Entrevista por Jeremy Hance
Por que a enciclopédia é importante?
A enciclopédia marca a primeira vez que xamãs de uma tribo da Amazônia criaram uma transcrição total e completa de seu conhecimento medicinal, escrita em sua própria língua e com suas palavras.
Por que é agora o momento de se registrar essa informação?
O conhecimento dos matsés e a sabedoria acumulada por gerações estava perto de desaparecer. Felizmente, restavam alguns poucos matsés mais velhos, que ainda perservavam o conhecimento ancestral, já que o contato com o mundo exterior só ocorreu na última metade do século passado. Os curandeiros eram adultos na época do contato inicial e já haviam dominado suas habilidades antes de que missionários e funcionários do governo lhes dissessem que elas não eram úteis. No momento em que o projeto começou, nenhum dos xamãs mais velhos tinha jovens matsés interessados em aprender com eles. Um dos mais renomados e antigos curandeiros matsés morreu antes de seu conhecimento ser transmitido, então o momento era esse. A Acaté e a liderança matsés decidiram priorizar a enciclopédia antes de perder mais anciãos, com seus conhecimentos ancestrais. O projeto não tratava de salvar uma dança tradicional ou vestuário, mas da saúde deles e a das futuras gerações. A aposta não podia ser maior.
Como é a enciclopédia?
Depois de dois anos de intenso trabalho por parte dos matsés, a enciclopédia agora inclui capítulos escritos por cinco mestres curandeiros e tem mais de 500 páginas.
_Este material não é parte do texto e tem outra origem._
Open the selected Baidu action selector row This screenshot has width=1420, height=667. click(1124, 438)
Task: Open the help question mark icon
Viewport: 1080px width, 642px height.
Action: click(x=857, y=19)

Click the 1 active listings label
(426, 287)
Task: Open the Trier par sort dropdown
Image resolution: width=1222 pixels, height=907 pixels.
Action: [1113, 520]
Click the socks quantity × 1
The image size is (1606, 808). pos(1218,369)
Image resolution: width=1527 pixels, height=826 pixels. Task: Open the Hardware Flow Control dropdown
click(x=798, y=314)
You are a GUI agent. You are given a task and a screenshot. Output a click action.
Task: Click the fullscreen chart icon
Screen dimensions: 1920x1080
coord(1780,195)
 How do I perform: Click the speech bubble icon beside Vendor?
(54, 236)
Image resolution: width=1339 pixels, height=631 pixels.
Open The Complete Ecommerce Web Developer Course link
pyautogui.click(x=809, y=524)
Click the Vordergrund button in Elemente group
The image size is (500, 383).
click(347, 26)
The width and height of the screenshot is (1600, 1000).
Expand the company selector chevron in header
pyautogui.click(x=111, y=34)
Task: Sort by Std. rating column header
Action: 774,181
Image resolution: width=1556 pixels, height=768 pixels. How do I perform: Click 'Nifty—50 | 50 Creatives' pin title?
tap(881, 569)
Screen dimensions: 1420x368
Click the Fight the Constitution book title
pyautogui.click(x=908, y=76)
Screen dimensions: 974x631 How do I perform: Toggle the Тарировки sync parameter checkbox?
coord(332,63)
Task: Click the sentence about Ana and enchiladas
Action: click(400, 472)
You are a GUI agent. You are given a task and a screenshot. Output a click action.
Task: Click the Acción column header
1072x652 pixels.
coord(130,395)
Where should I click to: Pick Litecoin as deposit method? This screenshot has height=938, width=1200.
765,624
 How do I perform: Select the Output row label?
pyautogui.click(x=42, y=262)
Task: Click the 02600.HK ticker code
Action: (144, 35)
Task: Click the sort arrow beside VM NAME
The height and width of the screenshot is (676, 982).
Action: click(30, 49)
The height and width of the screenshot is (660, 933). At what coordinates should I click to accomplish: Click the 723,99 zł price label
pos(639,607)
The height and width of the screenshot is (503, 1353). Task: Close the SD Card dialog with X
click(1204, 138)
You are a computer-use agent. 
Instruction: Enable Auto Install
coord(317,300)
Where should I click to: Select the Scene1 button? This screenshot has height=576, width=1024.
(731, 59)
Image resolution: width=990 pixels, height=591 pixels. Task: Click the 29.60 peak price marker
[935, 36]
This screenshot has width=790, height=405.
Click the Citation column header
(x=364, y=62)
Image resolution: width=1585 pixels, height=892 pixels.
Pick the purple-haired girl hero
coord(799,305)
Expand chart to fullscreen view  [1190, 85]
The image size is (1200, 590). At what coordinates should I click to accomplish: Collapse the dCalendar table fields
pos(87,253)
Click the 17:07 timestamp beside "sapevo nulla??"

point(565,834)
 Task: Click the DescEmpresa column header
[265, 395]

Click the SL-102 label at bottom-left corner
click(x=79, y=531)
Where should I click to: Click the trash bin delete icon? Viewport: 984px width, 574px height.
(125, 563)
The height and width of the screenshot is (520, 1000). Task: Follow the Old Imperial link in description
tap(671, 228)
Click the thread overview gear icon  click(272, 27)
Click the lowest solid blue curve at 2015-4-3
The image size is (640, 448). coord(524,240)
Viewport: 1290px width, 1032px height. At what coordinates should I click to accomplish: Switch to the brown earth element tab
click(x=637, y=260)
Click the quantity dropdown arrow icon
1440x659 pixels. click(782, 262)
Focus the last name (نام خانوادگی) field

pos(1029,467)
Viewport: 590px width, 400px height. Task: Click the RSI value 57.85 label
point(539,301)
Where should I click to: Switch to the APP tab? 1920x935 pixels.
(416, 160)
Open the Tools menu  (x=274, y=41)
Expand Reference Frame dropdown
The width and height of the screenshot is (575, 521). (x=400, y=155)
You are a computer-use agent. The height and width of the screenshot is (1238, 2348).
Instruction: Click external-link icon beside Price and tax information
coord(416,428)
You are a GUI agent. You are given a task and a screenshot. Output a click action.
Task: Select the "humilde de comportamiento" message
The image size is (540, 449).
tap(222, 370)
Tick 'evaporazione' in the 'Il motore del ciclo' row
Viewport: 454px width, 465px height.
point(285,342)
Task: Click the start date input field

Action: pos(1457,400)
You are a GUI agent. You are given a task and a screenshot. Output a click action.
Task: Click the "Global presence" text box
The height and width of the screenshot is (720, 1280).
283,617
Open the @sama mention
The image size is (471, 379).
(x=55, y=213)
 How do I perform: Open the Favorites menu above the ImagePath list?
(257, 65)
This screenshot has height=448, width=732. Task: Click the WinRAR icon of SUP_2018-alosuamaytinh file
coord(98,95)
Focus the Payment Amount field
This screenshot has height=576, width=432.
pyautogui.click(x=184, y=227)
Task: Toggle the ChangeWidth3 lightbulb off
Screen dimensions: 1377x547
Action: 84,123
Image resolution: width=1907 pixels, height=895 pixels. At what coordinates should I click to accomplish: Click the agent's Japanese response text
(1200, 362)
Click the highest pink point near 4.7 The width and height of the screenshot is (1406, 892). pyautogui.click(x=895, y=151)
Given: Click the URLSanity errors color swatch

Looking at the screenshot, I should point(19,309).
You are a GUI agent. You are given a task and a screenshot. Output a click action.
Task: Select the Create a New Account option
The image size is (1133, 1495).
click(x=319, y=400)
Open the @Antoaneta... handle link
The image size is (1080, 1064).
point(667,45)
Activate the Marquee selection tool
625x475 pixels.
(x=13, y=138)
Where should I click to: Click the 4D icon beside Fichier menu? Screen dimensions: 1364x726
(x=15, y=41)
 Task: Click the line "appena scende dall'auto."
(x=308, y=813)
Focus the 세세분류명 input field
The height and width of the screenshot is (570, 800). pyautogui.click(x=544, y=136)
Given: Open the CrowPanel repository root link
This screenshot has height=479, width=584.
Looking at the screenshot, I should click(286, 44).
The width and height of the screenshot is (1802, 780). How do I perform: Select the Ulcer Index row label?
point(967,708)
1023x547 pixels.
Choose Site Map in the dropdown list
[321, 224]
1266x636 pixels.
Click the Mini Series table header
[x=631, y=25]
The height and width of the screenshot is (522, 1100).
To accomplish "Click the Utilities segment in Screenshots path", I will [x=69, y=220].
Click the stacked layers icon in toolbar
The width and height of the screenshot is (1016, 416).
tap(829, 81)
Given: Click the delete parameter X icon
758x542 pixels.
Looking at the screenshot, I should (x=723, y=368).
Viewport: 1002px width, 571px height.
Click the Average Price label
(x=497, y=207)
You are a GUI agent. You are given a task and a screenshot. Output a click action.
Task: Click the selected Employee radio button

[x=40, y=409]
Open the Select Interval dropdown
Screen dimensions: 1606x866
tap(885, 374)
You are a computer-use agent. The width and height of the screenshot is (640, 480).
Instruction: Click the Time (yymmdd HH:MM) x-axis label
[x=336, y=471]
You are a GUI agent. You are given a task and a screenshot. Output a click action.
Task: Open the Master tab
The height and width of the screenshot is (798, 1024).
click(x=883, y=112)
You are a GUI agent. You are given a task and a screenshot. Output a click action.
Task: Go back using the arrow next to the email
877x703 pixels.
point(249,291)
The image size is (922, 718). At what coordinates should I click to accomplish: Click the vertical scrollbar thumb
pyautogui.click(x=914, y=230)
Como você espera que essa enciclopédia possa ajudar os esforços de conservação?
Acreditamos que empoderar os povos indígenas seja a abordagem mais eficaz e duradoura para a conservação da floresta tropical. Não é por acaso que as extensões restantes intactas da floresta tropical na região neotropical estão sobrepostas às áreas habitadas por indígenas. Os povos tribais compreendem e valorizam a floresta porque são dependentes dela. Essa relação vai além de uma dependência utilitária, há uma ligação espiritual com a floresta, um senso de interconectividade que é difícil de se compreender por meio da mentalidade ocidental compartimentalizada – por mais que seja, no entanto, real. Muitas das graves ameaças ambientais em áreas indígenas remotas de que você ouve falar no noticiário – petróleo, madeira, mineração e afins – são indústrias externas que oportunisticamente se aproveitam da enfraquecida coesão social interna dos povos indígenas de contato recente, de seus recursos limitados e da crescente dependência do mundo exterior. O tema unificador das três áreas programáticas da Acaté – economia sustentável, medicina tradicional e agroecologia – é a autossuficiência. A Acaté não predetermina estas três prioridades de conservação; elas foram definidas em discussão com os anciãos matsés que sabem que a melhor maneira de proteger sua cultura e terras é por meio de uma posição de força e independência.
A enciclopédia foi escrita apenas na língua dos matsés como proteção contra o roubo do conhecimento indígena.
Infelizmente, a história está cheia de exemplos de roubo dos povos indígenas. Particularmente para os matsés, a preocupação é bem real. As secreções da pele da rã kambo (Phyllomedusa bicolor) são usadas pelos matsés em seus rituais de caça. As secreções, ricas em peptídeos (pequenas proteínas) bioativos, são administradas diretamente no organismo em cortes frescos ou queimaduras. Quase imediatamente, as toxinas induzem intensas e autonômicas respostas cardiovasculares que levam a um estado alterado de consciência e acuidade sensorial muito maior. Depois de se conhecer o uso das secreções pelos matsés, pesquisas de laboratório sobre as secreções da rã kambo revelaram um complexo coquetel de peptídeos com potentes propriedades vasoativas, narcóticas e antimicrobianas. Várias empresas farmacêuticas e universidades registraram patentes dos peptídeos sem reconhecimento ou benefício aos povos indígenas.